Data shown:

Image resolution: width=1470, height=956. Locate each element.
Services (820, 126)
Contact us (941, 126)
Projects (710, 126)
==
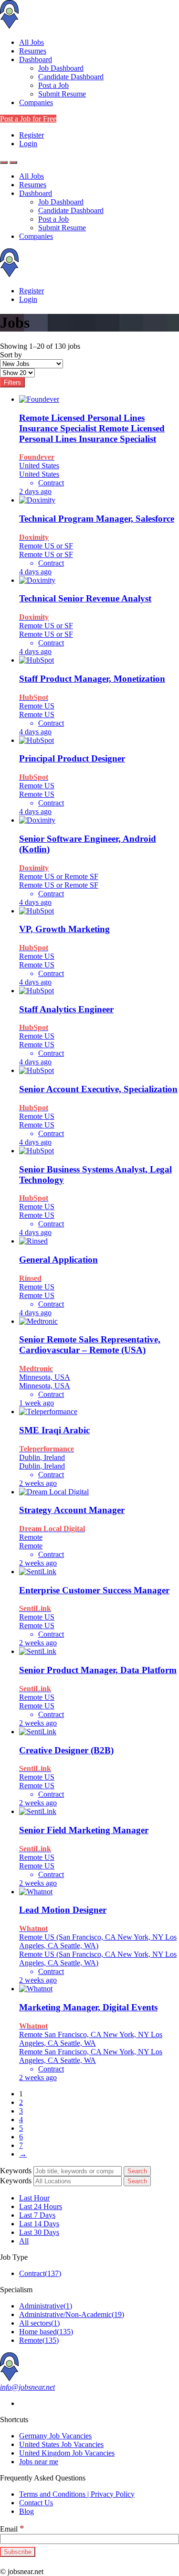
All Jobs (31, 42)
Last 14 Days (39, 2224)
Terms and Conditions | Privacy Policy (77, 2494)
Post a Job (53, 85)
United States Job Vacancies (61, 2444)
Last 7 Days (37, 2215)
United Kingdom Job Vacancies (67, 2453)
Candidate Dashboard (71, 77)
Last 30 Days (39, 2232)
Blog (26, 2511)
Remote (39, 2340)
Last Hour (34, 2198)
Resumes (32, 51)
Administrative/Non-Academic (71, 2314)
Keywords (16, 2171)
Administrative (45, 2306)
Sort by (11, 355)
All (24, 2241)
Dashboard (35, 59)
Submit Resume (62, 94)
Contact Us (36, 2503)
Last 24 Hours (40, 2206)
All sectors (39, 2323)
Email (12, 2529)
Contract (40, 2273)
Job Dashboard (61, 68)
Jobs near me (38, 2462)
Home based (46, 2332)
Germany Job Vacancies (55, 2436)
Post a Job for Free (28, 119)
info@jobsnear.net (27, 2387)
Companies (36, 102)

Task: Look above for the line with "Remote (39, 2340)" and the line with "Contract (40, 2273)"; transcribe both and all lines in between, exactly, and nothing else.

Response to this exercise:
Remote (39, 2340)
Last Hour (34, 2198)
Resumes (32, 51)
Administrative/Non-Academic (71, 2314)
Keywords (16, 2171)
Administrative (45, 2306)
Sort by (11, 355)
All (24, 2241)
Dashboard (35, 59)
Submit Resume (62, 94)
Contact Us (36, 2503)
Last 24 Hours (40, 2206)
All sectors (39, 2323)
Email (12, 2529)
Contract (40, 2273)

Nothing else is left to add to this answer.